事例1 特定の鉱物のある場所を抽出したい

背景:鉱物資源の安定供給のために

鉱物資源探査を行う上で、現地での地表踏査は不可欠な作業の一つです。その目的は、岩石・鉱物の情報を収集し、地質・変質帯[1]などの状況を正確に把握することです。地表踏査を効率的に行うためには、調査対象となる鉱床の有望地を抽出する必要があります。そのため、広範囲の地表面物性を把握できる衛星データが有望地の抽出に使われています。実際に、短波長赤外域のバンドが多いマルチスペクトルセンサ(ASTER など)のデータを解析して、セリサイトやカオリナイト等の変質鉱物が抽出されています。踏査の効率化や鉱区取得を目的とした衛星データの利用が進んでいますが、より多くの種類の鉱物が抽出できる手法が望まれます。

Fig01-00
メキシコ合衆国 ゲレーロ州

現在の研究実績

本事例では、スペクトルの情報から鉱物を特定する携帯型変質鉱物簡易同定装置(POSAM[2])のアルゴリズムを改良し、鉱物を抽出しました。

POSAM のアルゴリズムでは、2 段階の方法で対象地域に鉱物が含まれる可能性を導きます。まず、各ピクセルのスペクトルが、スペクトルライブラリの教師データと同じ特徴を持っているか確認します。次に、同じ特徴があった場合、スペクトルの波形が似ているほど、鉱物が存在している可能性が高いと判断します。しかし、ハイパースペクトルデータの特性に合ったアルゴリズムではないため、空間分解能の違いや大気の影響などを考慮したアルゴリズムの改良が必要です。そこで、取得されたスペクトルが教師データと同じ特徴を持っているか確認する方法ついてアルゴリズムの改良を行いました。

改良の結果、探鉱に有用と考えられる10 種の鉱物を抽出することに成功しました。抽出された鉱物の組み合わせから、変質帯の性状が推定できます。さらに、マルチスペクトルデータではわからなかった同じ鉱物内の結晶の大きさや密度などの差によって起こる、わずかなスペクトルの違いも認識できることがわかりました。

現在は、分類に悪い影響を与えていた、枯れた植物のスペクトルを取り除く植生補正についても検討が行われ、成果をあげています。さらに、鉱物が混ざり合い、スペクトルが変化している地域でも、鉱物の抽出ができるようにアルゴリズムのさらなる改良が望まれます。

データ項目
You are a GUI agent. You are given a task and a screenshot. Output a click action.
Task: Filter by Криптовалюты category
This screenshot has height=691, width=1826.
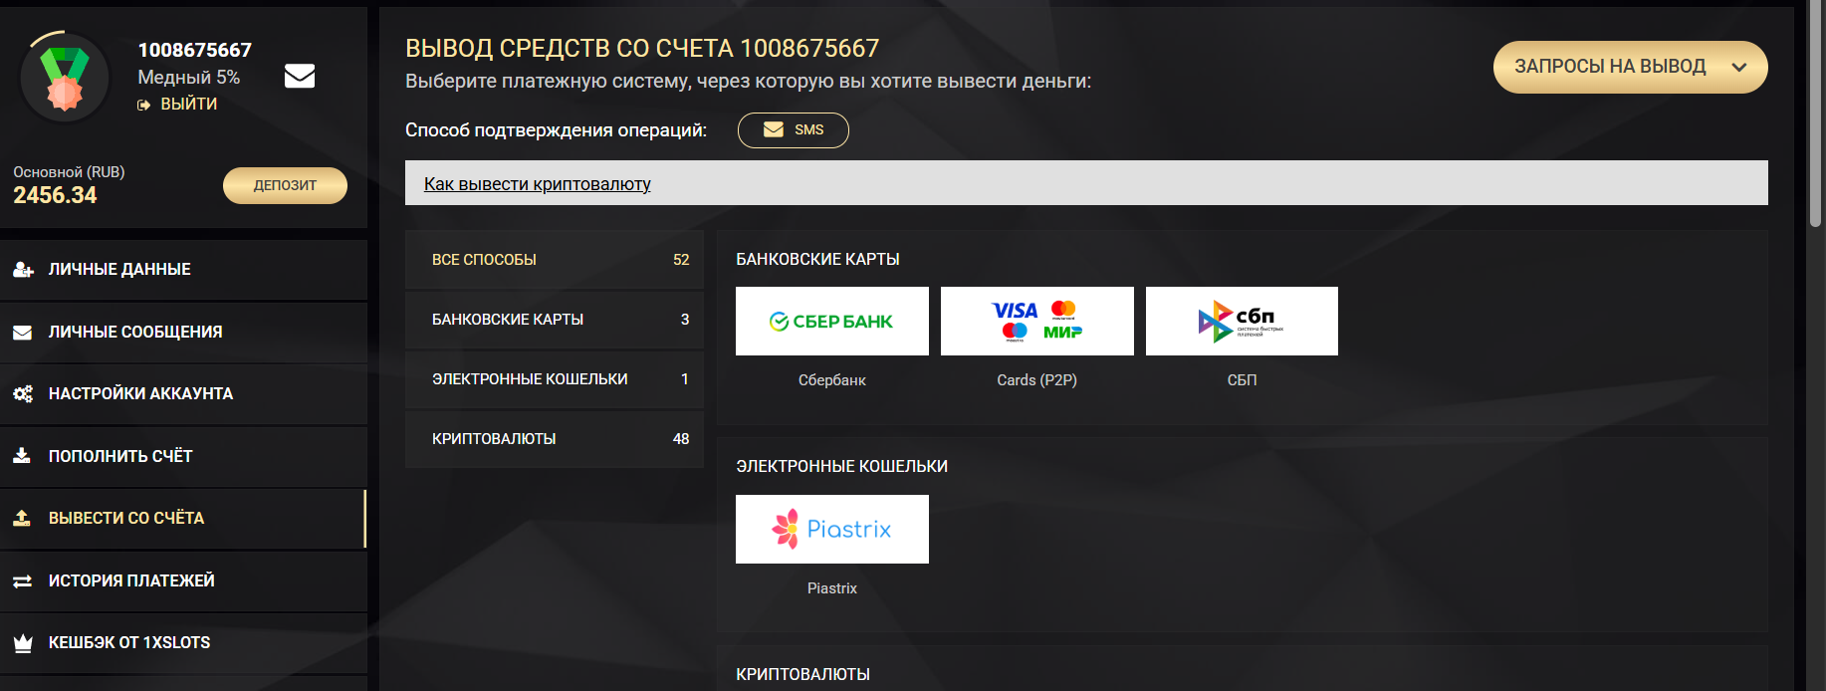pyautogui.click(x=554, y=439)
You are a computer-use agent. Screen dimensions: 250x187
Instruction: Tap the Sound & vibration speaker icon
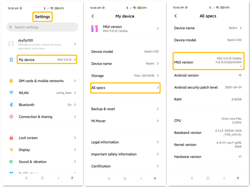tap(11, 162)
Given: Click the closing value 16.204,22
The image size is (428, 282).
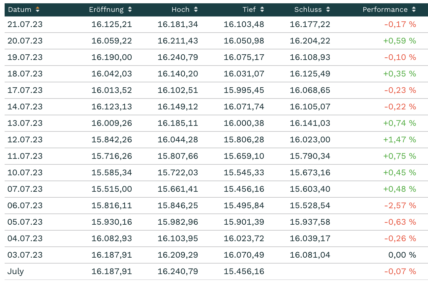Looking at the screenshot, I should pos(310,41).
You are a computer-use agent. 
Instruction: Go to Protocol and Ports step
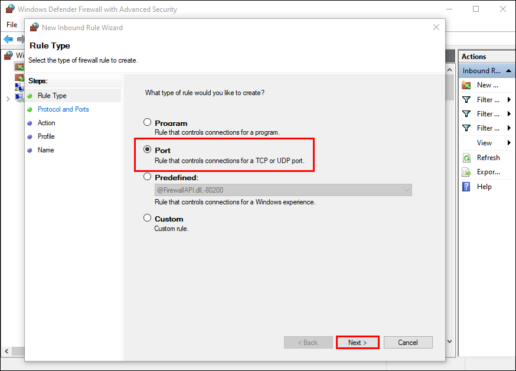(x=63, y=109)
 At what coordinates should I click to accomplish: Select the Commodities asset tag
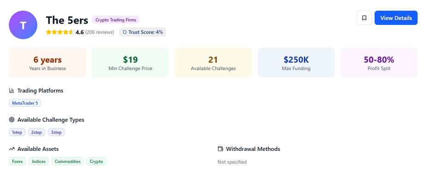pyautogui.click(x=68, y=161)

### 課題
(a) 鉱物抽出の事例を述べた文章によると、アルゴリズムを改良した結果、何種類の鉱物を抽出できたか。
(b) 鉱物抽出の事例を述べた文章を、最後の文の後から書き継ぐこと。
資料は使わなくてよい。

### 記述解答
(a) 探鉱に有用と考えられる10種の鉱物を抽出できた。

(b)
Fig01-01
吸収位置の得点は、最初に吸収の有無を判定し、吸収がない場合は0とし、教師となるスペクトルデータの吸収位置と近い場合は高得点となります。相関係数の得点は教師スペクトルとの相関が高い場合に高得点となります。
Fig01-02
鉱物抽出結果:赤色ほど点数が高く、対象鉱物が存在する可能性が大きいことを示します。
Fig01-03
鉄を含む鉱物のスペクトル

期待される活用方法

現地調査の負担軽減・簡略化

ハイパースペクトルデータを使って対象地の地質情報を推定することで、地表踏査の箇所を絞ることができ、調査にかかる時間と費用の削減が見込まれます。また、立ち入りが困難な地域の評価を行う際に、有効な補助情報としての利用が考えられます。

高波長分解能・多バンドであるハイパースペクトルデータを利用することで、これまでのマルチスペクトルデータを用いた解析よりも多くの種類の鉱物が抽出されることが期待されます。さらに、鉱物が混ざり合いスペクトルが変化している地域でも、鉱物の抽出ができるようにアルゴリズムの改良を重ねていくことが期待されます。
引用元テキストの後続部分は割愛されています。